The future direction and purpose of NASA missions will be centered around the long-cherished goal of finding extraterrestrial lifeforms in the alien worlds they visit. This means missions such as a balloon or boat-like capsule on Titan, or even a complex three-part Mars mission to return a Martian sample to Earth. Until then, scientists are focusing attention on both Earth and Mars regions which could hold organic materials or microfossils.
Extraterrestrial life hunters gathered this week near Houston at what amounts to a biennial Woodstock for astrobiologists, and a NASA teleconference today gave a glimpse into the proceedings. Some of the best and the brightest shared their latest findings and discussed future missions to search for signs of life on Mars, Europa and other exotic solar system destinations.

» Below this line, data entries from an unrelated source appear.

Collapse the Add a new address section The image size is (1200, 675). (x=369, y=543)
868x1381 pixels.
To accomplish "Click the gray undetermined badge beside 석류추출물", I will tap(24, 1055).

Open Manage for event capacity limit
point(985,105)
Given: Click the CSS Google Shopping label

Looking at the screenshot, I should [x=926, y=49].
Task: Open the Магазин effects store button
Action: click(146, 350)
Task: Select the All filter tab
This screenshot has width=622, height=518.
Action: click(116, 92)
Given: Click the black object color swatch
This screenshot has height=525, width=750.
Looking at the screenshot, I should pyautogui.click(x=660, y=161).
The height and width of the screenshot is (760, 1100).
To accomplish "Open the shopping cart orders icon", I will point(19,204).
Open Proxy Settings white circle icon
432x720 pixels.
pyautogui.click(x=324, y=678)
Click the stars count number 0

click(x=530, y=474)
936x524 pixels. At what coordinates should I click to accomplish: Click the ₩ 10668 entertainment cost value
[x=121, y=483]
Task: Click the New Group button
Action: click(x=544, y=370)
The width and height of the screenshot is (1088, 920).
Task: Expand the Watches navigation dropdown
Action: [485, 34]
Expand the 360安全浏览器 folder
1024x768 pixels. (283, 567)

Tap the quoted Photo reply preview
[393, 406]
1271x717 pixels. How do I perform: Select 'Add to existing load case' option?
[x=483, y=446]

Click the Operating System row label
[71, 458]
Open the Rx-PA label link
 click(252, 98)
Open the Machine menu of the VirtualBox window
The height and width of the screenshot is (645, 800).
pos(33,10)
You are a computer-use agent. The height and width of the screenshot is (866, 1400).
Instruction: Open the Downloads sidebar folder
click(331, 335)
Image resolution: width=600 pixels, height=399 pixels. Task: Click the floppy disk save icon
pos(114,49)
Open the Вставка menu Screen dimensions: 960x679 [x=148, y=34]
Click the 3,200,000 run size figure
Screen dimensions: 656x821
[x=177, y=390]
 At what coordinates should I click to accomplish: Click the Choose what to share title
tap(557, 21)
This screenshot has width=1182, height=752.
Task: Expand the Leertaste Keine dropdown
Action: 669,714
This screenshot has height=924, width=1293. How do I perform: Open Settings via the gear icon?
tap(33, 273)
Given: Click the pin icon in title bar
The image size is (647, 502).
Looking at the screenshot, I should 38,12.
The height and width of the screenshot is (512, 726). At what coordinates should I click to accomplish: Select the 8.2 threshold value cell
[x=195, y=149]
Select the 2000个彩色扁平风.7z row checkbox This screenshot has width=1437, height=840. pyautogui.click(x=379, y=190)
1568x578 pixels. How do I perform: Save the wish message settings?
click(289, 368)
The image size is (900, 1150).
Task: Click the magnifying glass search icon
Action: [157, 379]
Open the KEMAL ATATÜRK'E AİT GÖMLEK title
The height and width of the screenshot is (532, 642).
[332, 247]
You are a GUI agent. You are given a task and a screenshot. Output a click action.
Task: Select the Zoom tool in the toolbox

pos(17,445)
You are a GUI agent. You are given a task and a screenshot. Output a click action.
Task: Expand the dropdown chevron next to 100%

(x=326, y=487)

“One thing emerging in our work is that astrobiology and the search for life is really central to what we should be doing next in the exploration of the solar system,” said Steve Squyres, a planetary scientist and main robot wrangler for NASA’s Mars Exploration Rovers.
Squyres detailed several of the 28 missions under discussion for NASA’s decadal survey recommendations for space exploration. They range from Mercury landers to fly-bys of objects in the deep solar system.
One of the most ambitious and perhaps costliest missions ever planned is a sample return mission to Mars which could retrieve Martian rocks or soil for study back on Earth. The three-part mission would include separate missions for a rover to collect the samples, a lander to pick up the samples and rocket into Mars orbit, and an orbiter to rendezvous with the samples and fly back to Earth — a “hellishly difficult” prospect in Squyre’s words.
Another proposed spacecraft would examine the methane gas in the Martian atmosphere, because the source of such gas might be biological in origin.
A mission to Jupiter’s moon Europa could use ice-penetrating radar to find the liquid ocean suspected to lurk beneath the surface. Saturn’s moon Titan could also see robotic visitors from Earth in the form of a methane-powered balloon, or even a boat-like capsule to sail the methane lakes.
Saturn’s sixth-largest moon, Enceladus, has similarly been tagged for a possible mission to investigate its erupting geysers of water ice. And a comet sample-return mission is also on the table.
Astrobiologists have also made exciting discoveries about how the mineral gypsum can preserve microscopic fossils on Earth, and perhaps also Mars. The drying out of the Mediterranean Sea about six million years ago left huge gypsum deposits containing tiny cyanobacteria, phytoplankton and diatoms, according to Bill Schopf, a paleobiologist at the University of California in Los Angeles. Orbital mapping of Mars recently uncovered gypsum deposits near the north pole and the equatorial region — possible sites for records of any existing or past life.
Sulfate deposits also remain a strong candidate for materials that “might harbor a suite of fossils,” said Jack Farmer, an astrobiologist at Arizona State University in Tempe. The Mars Exploration Rover Opportunity landed near a big sulfate deposit on Mars more than six years ago.
Despite the focus on tiny extraterrestrial organisms, the scientists did take time to address a reporter’s question about the recent remarks of physicist Stephen Hawking. The venerable Hawking had suggested that humans should consider the risks of broadcasting to a possibly hostile and more powerful alien race.
“Whether you [broadcast] intentionally or not, the signals are out there,” Squyres pointed out. In other words, Earth lost its chance to stay silent ever since it began beaming radio and TV transmissions. But at least NASA astrobiologist Mary Voytek put a cheerier face on that prospect by reaffirming the U.S. space agency’s commitment to discovering “any forms of life,” whether big or small.